__Dataset__.
────────

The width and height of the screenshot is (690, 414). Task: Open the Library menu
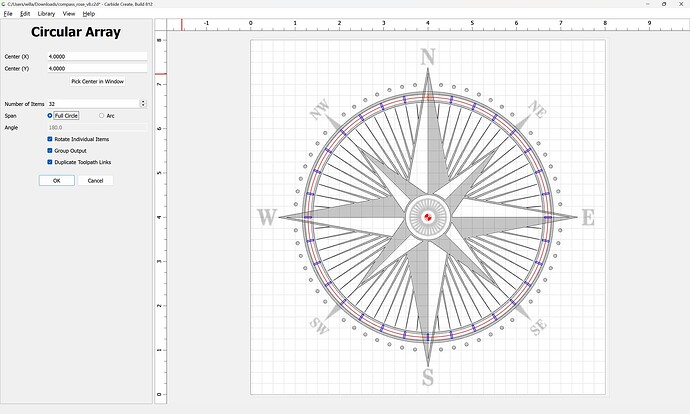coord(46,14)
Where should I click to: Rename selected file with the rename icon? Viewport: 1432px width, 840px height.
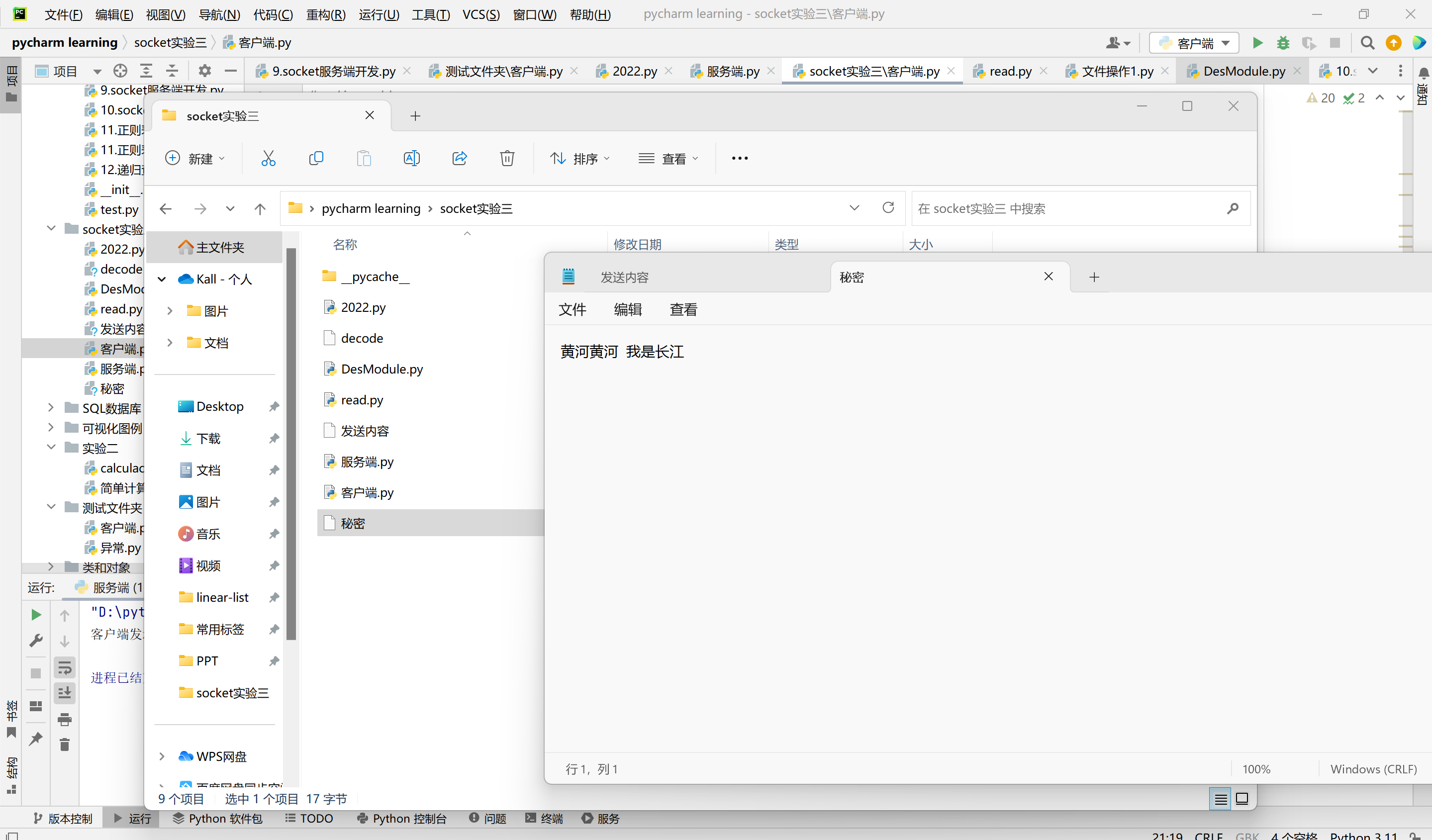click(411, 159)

────────

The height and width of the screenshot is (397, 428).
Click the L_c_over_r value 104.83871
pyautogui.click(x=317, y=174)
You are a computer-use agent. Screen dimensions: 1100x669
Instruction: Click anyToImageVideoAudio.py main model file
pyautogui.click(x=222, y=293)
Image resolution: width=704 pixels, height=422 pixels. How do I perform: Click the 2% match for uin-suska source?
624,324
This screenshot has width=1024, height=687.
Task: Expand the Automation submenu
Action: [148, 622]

────────

__Your instructions__.
Update the listing by replacing "rename icon" with "edit icon" and changing nothing else. Begin at the line that has "The width and", stop after the line that has "click(411, 159)", and leave the pictures out.

__Written response__.
The width and height of the screenshot is (690, 414). Task: Open the Library menu
coord(46,14)
Where should I click to: Rename selected file with the edit icon? Viewport: 1432px width, 840px height.
click(411, 159)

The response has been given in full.